[Provided records]
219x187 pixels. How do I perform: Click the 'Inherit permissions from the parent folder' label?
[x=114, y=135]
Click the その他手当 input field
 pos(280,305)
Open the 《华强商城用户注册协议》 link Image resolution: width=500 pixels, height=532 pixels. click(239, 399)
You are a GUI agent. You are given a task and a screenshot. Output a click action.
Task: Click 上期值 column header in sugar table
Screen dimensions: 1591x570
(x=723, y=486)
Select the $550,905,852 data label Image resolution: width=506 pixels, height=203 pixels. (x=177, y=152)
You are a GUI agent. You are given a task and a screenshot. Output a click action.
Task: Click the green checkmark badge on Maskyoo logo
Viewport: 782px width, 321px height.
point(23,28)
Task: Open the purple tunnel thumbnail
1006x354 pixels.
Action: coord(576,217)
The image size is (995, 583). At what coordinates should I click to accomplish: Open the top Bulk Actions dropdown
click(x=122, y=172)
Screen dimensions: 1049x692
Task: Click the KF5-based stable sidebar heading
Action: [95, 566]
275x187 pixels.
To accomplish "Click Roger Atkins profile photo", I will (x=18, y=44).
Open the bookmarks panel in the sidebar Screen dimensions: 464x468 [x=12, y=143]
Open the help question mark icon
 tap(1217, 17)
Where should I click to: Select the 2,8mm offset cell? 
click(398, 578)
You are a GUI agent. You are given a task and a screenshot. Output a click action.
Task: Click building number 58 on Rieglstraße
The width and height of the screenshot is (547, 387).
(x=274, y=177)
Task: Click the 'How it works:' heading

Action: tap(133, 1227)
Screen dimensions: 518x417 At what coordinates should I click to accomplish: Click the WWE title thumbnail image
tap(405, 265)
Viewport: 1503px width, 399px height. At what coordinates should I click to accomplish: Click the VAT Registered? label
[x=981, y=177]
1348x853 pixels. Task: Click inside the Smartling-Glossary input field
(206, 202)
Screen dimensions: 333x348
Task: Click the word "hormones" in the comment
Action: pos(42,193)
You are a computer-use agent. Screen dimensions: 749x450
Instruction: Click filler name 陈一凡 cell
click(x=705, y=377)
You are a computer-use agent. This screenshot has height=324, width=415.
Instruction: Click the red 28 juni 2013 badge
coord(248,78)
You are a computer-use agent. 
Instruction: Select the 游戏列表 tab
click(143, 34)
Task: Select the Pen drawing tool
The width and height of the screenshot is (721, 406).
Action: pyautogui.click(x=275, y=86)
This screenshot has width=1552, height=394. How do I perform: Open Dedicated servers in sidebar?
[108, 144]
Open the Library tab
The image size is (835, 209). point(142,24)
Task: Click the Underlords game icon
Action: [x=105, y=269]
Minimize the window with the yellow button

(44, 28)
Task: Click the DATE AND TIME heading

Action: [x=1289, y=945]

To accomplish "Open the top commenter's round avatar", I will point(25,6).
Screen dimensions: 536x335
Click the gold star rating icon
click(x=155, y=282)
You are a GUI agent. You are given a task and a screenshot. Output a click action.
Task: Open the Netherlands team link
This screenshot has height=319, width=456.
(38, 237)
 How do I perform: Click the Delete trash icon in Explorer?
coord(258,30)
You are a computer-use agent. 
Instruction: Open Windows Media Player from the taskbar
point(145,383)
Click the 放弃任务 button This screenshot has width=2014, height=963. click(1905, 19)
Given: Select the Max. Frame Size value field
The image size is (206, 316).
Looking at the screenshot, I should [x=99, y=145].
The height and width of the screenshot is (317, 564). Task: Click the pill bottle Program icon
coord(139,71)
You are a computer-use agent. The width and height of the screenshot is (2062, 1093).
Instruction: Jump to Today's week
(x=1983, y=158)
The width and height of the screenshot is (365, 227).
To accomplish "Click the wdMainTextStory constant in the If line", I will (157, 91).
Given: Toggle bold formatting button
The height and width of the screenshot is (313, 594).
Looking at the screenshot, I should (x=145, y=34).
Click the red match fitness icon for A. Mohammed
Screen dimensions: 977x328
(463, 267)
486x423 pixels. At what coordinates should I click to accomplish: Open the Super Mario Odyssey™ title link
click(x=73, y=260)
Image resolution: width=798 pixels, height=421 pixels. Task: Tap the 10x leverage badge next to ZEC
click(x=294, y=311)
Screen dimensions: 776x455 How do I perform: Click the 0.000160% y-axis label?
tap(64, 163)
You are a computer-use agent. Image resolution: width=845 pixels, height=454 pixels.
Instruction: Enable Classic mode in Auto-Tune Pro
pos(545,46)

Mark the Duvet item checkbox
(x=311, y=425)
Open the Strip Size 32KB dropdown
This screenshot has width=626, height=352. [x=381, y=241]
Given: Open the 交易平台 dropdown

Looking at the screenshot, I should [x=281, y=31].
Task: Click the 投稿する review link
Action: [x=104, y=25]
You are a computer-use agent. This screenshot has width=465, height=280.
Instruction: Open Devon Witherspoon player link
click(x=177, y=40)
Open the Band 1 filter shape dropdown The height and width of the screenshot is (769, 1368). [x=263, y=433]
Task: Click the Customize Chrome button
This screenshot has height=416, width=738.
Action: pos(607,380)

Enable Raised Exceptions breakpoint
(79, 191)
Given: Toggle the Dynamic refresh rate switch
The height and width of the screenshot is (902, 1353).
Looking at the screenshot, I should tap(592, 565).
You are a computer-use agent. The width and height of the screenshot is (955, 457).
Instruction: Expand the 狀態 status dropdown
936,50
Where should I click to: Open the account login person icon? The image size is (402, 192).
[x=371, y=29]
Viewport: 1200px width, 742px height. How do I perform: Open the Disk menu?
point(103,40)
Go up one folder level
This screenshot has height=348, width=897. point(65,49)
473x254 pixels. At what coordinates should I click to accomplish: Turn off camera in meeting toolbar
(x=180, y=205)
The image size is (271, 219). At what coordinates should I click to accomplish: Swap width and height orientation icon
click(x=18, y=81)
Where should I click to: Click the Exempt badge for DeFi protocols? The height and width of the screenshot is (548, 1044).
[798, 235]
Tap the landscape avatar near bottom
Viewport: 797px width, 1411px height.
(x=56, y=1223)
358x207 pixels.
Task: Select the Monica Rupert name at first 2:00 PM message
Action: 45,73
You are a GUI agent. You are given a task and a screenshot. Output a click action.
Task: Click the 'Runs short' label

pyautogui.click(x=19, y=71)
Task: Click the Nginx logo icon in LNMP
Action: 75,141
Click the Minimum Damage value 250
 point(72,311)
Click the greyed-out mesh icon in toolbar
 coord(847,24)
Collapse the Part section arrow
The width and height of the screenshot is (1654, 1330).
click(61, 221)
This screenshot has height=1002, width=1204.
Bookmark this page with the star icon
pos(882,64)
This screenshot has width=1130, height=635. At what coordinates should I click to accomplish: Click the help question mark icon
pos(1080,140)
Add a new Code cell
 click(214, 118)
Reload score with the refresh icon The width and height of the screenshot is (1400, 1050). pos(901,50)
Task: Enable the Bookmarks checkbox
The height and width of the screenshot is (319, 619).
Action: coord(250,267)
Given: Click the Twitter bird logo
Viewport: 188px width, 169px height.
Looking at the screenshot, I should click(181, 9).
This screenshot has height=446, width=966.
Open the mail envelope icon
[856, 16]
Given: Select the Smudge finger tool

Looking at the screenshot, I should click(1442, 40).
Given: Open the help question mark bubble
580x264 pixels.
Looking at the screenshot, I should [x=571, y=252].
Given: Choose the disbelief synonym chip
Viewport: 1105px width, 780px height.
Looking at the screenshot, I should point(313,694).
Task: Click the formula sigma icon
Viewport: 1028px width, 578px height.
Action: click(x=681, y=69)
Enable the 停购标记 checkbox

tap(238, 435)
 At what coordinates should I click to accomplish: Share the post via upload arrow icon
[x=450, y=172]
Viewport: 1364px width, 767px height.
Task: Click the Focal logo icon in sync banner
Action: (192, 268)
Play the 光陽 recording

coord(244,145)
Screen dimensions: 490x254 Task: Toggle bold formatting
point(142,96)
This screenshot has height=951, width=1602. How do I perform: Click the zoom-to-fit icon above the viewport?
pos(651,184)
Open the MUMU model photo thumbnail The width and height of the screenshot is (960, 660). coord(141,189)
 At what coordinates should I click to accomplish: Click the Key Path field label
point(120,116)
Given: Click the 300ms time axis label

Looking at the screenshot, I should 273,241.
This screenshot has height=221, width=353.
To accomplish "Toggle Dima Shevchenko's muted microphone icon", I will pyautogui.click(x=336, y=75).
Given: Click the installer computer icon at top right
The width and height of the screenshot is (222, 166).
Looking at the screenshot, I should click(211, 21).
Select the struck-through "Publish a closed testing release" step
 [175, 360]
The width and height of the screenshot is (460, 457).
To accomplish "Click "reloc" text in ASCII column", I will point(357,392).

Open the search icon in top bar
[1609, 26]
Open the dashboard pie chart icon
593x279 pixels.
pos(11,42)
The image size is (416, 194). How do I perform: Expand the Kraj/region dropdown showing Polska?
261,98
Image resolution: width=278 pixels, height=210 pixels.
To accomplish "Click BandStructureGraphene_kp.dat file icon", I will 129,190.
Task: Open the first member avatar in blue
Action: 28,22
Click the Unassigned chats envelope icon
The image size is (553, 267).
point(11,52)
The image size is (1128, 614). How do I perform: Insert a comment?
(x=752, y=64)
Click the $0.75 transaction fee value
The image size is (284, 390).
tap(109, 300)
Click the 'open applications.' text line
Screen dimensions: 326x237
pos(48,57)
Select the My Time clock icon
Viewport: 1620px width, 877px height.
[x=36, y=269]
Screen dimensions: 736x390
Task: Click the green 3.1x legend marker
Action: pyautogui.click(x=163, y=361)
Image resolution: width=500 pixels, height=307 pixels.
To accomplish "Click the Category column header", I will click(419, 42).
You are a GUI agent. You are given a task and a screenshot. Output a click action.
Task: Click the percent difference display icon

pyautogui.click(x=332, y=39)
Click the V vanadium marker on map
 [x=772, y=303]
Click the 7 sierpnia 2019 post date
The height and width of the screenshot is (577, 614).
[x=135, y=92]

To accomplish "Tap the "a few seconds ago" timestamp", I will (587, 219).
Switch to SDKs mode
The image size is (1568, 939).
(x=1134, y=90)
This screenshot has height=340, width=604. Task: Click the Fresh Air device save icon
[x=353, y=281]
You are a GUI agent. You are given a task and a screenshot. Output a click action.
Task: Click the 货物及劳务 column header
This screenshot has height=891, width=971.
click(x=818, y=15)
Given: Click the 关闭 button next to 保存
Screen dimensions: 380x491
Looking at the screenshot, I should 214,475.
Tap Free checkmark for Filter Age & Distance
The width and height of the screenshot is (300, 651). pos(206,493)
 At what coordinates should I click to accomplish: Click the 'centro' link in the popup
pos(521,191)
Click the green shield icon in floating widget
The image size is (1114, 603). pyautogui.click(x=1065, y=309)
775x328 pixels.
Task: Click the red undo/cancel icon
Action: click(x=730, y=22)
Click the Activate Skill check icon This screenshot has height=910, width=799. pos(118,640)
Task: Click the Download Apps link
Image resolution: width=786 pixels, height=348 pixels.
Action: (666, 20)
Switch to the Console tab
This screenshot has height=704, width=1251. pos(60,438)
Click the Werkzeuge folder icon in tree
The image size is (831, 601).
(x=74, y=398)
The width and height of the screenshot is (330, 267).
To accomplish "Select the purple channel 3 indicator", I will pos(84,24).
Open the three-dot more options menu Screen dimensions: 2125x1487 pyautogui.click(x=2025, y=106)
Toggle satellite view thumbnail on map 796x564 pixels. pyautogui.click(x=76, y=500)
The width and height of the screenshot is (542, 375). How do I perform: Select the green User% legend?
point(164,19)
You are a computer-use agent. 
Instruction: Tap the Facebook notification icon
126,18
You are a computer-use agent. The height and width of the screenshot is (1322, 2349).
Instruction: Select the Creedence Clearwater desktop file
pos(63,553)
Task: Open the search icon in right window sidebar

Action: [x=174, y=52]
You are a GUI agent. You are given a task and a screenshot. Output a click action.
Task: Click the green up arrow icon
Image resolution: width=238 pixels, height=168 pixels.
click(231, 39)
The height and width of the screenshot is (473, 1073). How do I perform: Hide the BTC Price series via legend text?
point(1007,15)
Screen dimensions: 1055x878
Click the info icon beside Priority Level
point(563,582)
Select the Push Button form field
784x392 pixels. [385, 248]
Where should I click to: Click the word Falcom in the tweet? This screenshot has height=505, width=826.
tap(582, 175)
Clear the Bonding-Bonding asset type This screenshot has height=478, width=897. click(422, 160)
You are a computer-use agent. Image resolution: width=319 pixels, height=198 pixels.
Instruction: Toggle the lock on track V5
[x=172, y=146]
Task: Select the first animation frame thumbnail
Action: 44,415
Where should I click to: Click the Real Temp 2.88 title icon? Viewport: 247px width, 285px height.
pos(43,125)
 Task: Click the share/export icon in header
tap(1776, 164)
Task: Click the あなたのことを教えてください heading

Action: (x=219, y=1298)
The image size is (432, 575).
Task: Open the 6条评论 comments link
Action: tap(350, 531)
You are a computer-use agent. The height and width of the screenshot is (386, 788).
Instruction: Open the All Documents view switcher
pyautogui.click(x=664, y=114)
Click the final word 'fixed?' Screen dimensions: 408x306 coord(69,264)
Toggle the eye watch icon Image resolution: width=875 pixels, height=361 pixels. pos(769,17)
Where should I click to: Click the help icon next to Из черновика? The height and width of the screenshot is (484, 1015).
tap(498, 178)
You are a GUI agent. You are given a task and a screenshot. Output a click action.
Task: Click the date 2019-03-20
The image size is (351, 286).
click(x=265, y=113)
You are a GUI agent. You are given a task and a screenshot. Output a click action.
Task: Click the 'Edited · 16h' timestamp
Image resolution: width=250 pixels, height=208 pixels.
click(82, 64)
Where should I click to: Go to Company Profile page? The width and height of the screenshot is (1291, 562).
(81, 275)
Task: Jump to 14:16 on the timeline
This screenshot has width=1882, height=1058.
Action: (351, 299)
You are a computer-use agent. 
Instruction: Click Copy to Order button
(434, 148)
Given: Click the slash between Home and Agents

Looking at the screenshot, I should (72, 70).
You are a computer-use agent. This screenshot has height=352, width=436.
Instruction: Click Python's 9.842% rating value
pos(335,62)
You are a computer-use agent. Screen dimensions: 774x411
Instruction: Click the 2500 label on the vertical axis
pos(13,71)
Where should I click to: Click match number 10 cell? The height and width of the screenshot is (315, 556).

[What you should do] Return the stretch of data from the line containing "This screenshot has width=1130, height=635." through the line containing "coord(244,145)", copying each line without any change.

[Finished exercise]
This screenshot has width=1130, height=635. At what coordinates should I click to accomplish: Click the help question mark icon
pos(1080,140)
Add a new Code cell
 click(214, 118)
Reload score with the refresh icon The width and height of the screenshot is (1400, 1050). pos(901,50)
Task: Enable the Bookmarks checkbox
The height and width of the screenshot is (319, 619).
Action: coord(250,267)
Given: Click the Twitter bird logo
Viewport: 188px width, 169px height.
Looking at the screenshot, I should click(181, 9).
This screenshot has height=446, width=966.
Open the mail envelope icon
[856, 16]
Given: Select the Smudge finger tool

Looking at the screenshot, I should click(1442, 40).
Given: Open the help question mark bubble
580x264 pixels.
Looking at the screenshot, I should [x=571, y=252].
Given: Choose the disbelief synonym chip
Viewport: 1105px width, 780px height.
Looking at the screenshot, I should point(313,694).
Task: Click the formula sigma icon
Viewport: 1028px width, 578px height.
Action: click(x=681, y=69)
Enable the 停购标记 checkbox

tap(238, 435)
 At what coordinates should I click to accomplish: Share the post via upload arrow icon
[x=450, y=172]
Viewport: 1364px width, 767px height.
Task: Click the Focal logo icon in sync banner
Action: (192, 268)
Play the 光陽 recording

coord(244,145)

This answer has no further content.